• [About this exercise] Say how many lines of the data contain "computer", and nothing more.

• [Extracted material]

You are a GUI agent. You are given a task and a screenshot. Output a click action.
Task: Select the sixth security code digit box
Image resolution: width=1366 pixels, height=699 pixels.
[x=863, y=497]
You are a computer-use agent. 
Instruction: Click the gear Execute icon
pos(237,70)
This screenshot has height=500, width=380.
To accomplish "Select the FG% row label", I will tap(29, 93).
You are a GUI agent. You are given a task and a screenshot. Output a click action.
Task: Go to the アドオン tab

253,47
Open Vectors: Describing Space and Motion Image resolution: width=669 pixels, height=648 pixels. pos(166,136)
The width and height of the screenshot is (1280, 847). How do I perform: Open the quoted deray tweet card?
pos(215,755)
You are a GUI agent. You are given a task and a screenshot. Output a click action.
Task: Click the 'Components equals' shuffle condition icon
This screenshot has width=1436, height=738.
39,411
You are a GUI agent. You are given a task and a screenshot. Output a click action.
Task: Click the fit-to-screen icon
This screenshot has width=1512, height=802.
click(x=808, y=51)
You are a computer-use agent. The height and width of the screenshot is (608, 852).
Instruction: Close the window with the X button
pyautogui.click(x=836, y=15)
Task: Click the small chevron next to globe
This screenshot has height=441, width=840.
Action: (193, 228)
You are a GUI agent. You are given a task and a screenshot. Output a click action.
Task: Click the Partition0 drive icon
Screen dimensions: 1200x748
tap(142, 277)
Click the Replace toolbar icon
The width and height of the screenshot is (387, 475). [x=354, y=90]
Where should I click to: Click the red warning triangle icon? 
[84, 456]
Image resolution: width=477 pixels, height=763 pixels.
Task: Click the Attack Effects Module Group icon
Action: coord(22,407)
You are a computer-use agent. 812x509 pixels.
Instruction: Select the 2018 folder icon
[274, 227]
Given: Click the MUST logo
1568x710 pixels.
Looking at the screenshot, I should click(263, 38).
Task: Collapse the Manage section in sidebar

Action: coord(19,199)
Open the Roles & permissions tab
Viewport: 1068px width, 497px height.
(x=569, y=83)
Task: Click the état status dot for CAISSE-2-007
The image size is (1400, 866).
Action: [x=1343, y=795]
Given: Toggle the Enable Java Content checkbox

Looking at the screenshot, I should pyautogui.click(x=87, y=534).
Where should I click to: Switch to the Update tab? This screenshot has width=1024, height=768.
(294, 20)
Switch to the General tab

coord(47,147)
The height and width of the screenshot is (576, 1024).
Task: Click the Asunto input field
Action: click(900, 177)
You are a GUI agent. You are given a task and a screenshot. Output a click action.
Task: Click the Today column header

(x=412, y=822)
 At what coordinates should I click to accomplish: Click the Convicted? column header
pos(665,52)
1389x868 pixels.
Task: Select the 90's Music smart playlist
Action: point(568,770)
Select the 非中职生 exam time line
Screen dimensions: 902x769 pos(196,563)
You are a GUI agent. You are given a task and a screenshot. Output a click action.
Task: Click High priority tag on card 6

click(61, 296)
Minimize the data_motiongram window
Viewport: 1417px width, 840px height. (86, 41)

• [Answer to the problem] 3